Jia Liu perguntou a Yang Zhi com toda a seriedade; além desse fiel e honesto servo, não havia uma única alma neste mundo que pudesse arrancar-lhe uma palavra verdadeira.
Nem mesmo seu pai, Jia Daquan.
Na antiga sociedade, o aspecto físico era um critério fundamental para os que aspiravam ao cargo oficial; pessoas de feições desfavoráveis, por mais eruditas que fossem, raramente conseguiam ascender aos altos postos, muito menos almejar o trono supremo.
Bastava folhear os anais da história para encontrar vários exemplos de eruditos que perderam o título de campeão imperial devido à aparência.
O fundador da dinastia anterior, Zhu Yuanzhang, só pôde trilhar o passo crucial de sua vida graças à sua presença elegante, que conquistou a jovem imperatriz Ma; sem isso, teria ele realizado a façanha incomparável de “expulsar os tártaros, restaurar a China, estabelecer normas e salvar o povo”?
Li Zicheng, se não tivesse perdido um olho, privando-se do “aspecto de líder”, talvez não tivesse sucumbido tão rapidamente.
He Shen, não fosse sua beleza exuberante, dificilmente teria chamado a atenção de Qianlong, subindo rapidamente ao posto de ministro ainda jovem.
Portanto, o aspecto físico é um mistério; melhor crer que existe do que negar sua influência.
Assim, Jia Liu precisava primeiro confirmar se seu próprio semblante era digno de grande fortuna e poder, ou se era mesmo extraordinariamente auspicioso.
O espelho não podia responder-lhe; tampouco podia perguntar a outros, restando apenas o honesto Yang Zhi para lhe dar a resposta.
Entretanto, ao ver o jovem senhor virar-se lentamente e fixar-lhe o olhar, Yang Zhi sentiu um arrepio percorrer-lhe o couro cabeludo.
Segundo os mais velhos, tudo neste mundo tem seu método próprio de cultivo espiritual; quando atingem certo grau, podem assumir a forma humana.
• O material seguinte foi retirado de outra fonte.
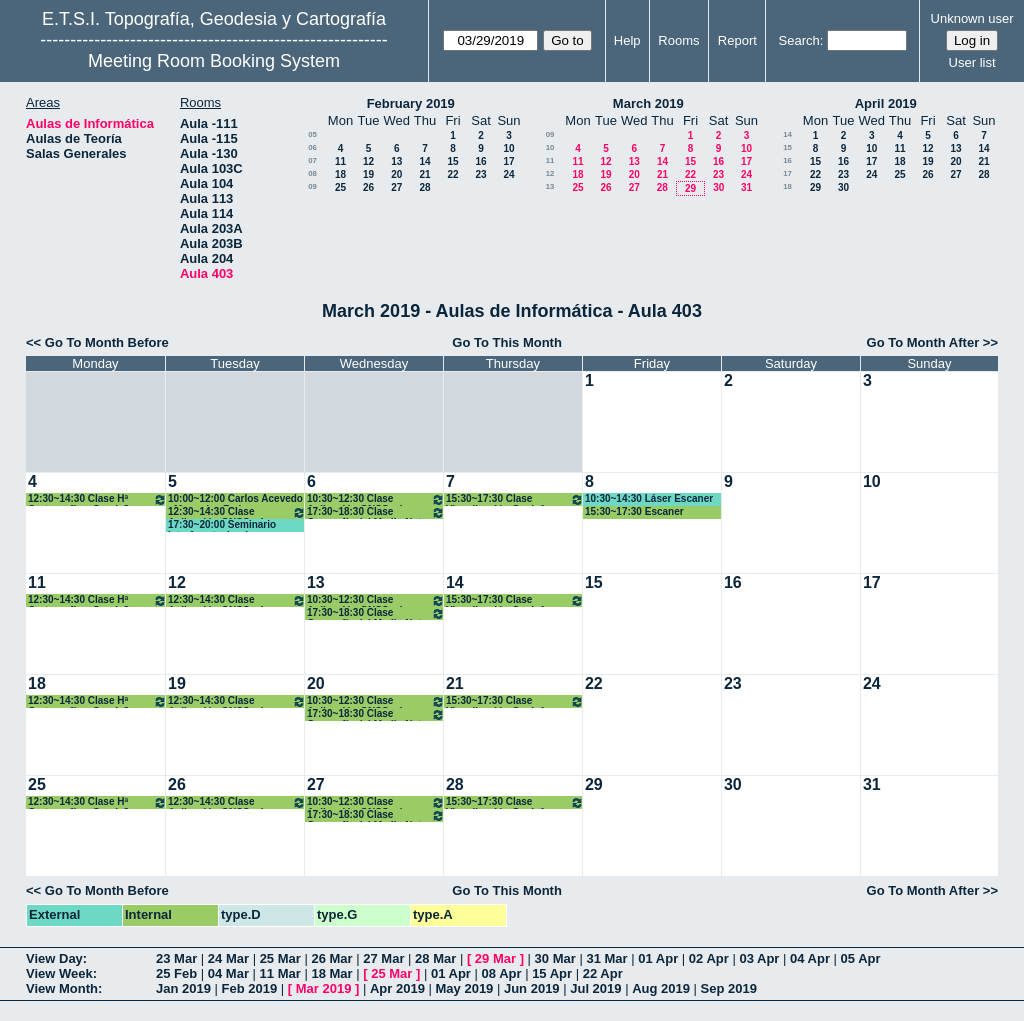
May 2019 (465, 988)
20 (396, 174)
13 (396, 161)
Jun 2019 (532, 988)
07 (312, 160)
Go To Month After (923, 342)
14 (424, 161)
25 (340, 187)
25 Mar (280, 958)
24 (508, 174)
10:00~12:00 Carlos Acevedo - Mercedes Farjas (235, 499)
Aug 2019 (661, 988)
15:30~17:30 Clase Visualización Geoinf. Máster (515, 499)
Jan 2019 (183, 988)
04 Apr (810, 958)
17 (508, 161)
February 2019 (411, 103)
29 (690, 188)
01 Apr (658, 958)
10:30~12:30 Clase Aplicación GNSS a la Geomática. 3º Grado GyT (376, 499)
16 (480, 161)
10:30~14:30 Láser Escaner (649, 498)
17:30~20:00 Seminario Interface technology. (222, 525)
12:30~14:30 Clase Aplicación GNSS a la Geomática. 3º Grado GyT (237, 512)
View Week (59, 973)
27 (396, 187)
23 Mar (176, 958)
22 (452, 174)
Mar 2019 (324, 988)
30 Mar (555, 958)
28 (424, 187)
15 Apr (552, 973)
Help (627, 40)
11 (340, 161)
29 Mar (495, 958)
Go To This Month (507, 342)
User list (972, 62)
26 (368, 187)
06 (312, 147)
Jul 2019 (595, 988)
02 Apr (709, 958)
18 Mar (331, 973)
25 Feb (176, 973)
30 (718, 187)
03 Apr (759, 958)
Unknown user (972, 18)
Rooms (678, 40)
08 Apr (502, 973)
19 (368, 174)
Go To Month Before (107, 342)
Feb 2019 (250, 988)
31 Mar (606, 958)
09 (312, 186)
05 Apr (861, 958)
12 (368, 161)
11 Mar (280, 973)
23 (480, 174)
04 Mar (228, 973)
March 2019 (648, 103)
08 (312, 173)
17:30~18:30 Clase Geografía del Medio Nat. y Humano (376, 512)
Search (799, 40)
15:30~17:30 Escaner (634, 511)
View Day (54, 958)
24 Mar (228, 958)
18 (340, 174)
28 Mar (435, 958)
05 (312, 134)
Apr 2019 (397, 988)
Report (737, 40)
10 (508, 148)
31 (746, 187)
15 (452, 161)
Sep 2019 (729, 988)
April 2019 (886, 103)
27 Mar (383, 958)
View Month (62, 988)
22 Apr (603, 973)
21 (424, 174)
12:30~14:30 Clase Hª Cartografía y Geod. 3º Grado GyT (97, 499)
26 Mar (331, 958)
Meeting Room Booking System (214, 61)
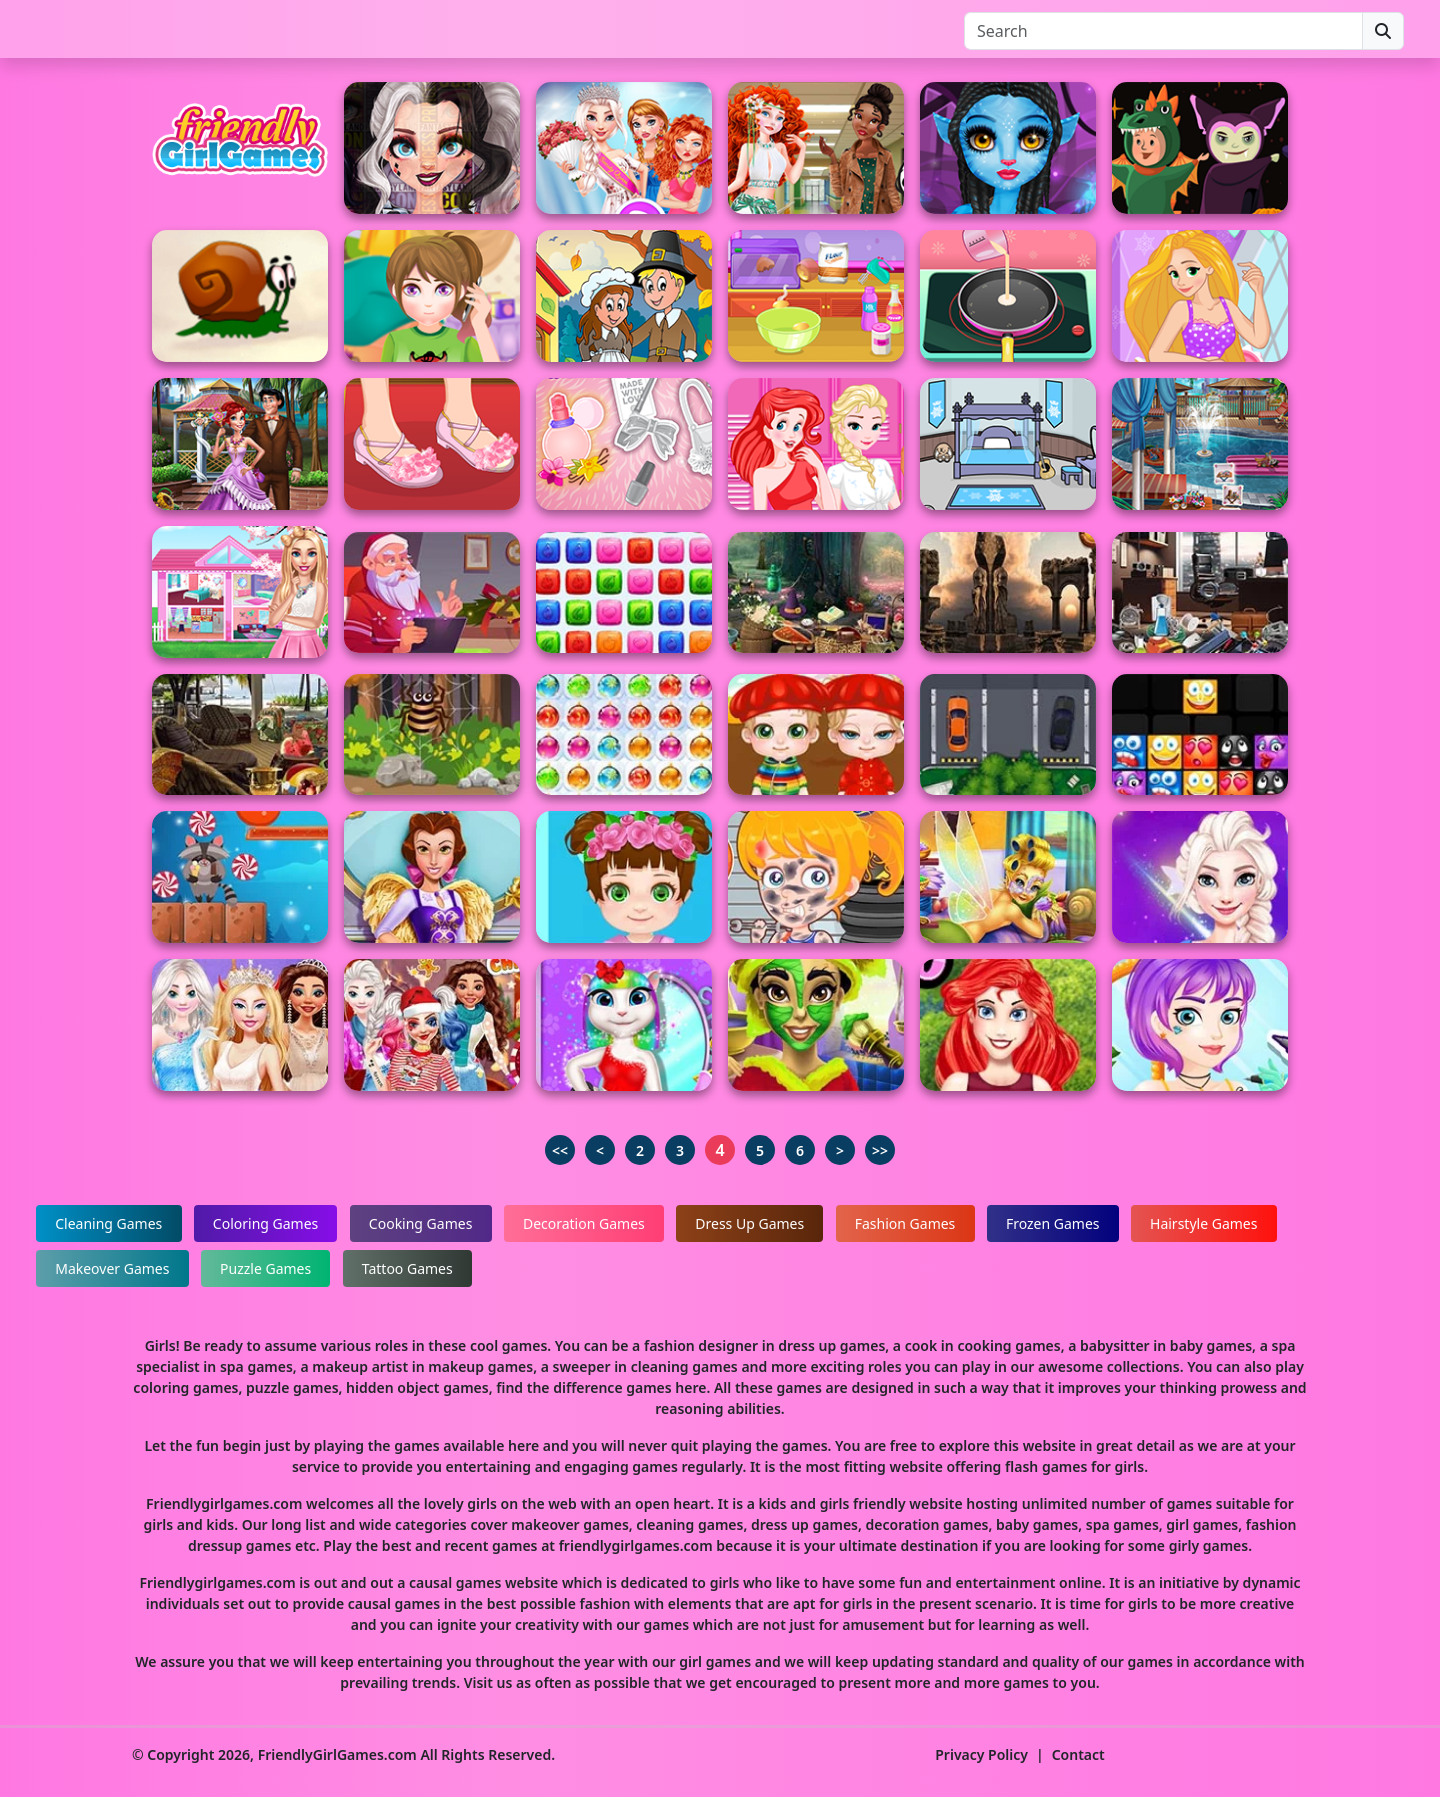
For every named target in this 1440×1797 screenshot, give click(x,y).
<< (560, 1150)
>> (880, 1150)
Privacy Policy (981, 1754)
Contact (1078, 1754)
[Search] (1163, 31)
Alguns conseguem fazê-lo diretamente, como as raposas espirituais que escavam túmulos e modelam-se conforme os ossos dos mortos. Outros, contudo, precisam “pedir selamento” aos humanos, como as doninhas.
Como a doninha pede selamento?
Ela se aproxima das pessoas, imita comportamentos estranhos, anda como gente, fala como gente, ou faz perguntas absurdas – tudo sem sentido.
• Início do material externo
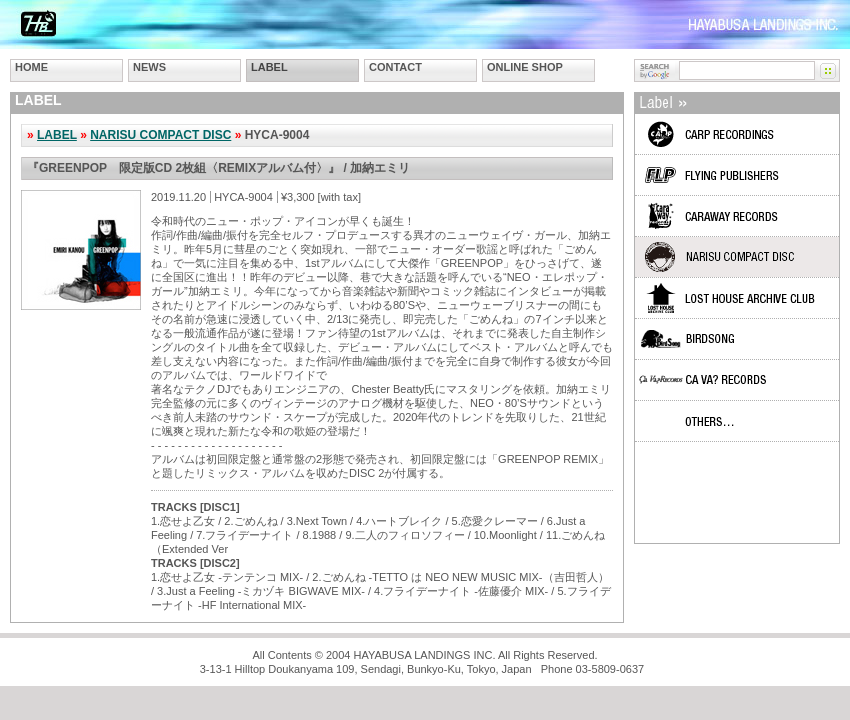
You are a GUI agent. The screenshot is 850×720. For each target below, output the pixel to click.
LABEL (269, 67)
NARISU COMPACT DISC (160, 135)
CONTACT (395, 67)
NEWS (149, 67)
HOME (31, 67)
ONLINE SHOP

Se conseguir o selamento, completa seu cultivo e, posteriormente, retribui a pessoa. Se falhar, perde seu progresso e, mais tarde, vinga-se de quem atrapalhou seu caminho.
O jovem senhor vinha apresentando mudanças drásticas de comportamento – lia livros, escrevia peças, prometia filialidade ao pai, empenhava-se para conquistar um cargo; tudo isso fazia Yang Zhi suspeitar se o moço fora possuído ou enfeitiçado.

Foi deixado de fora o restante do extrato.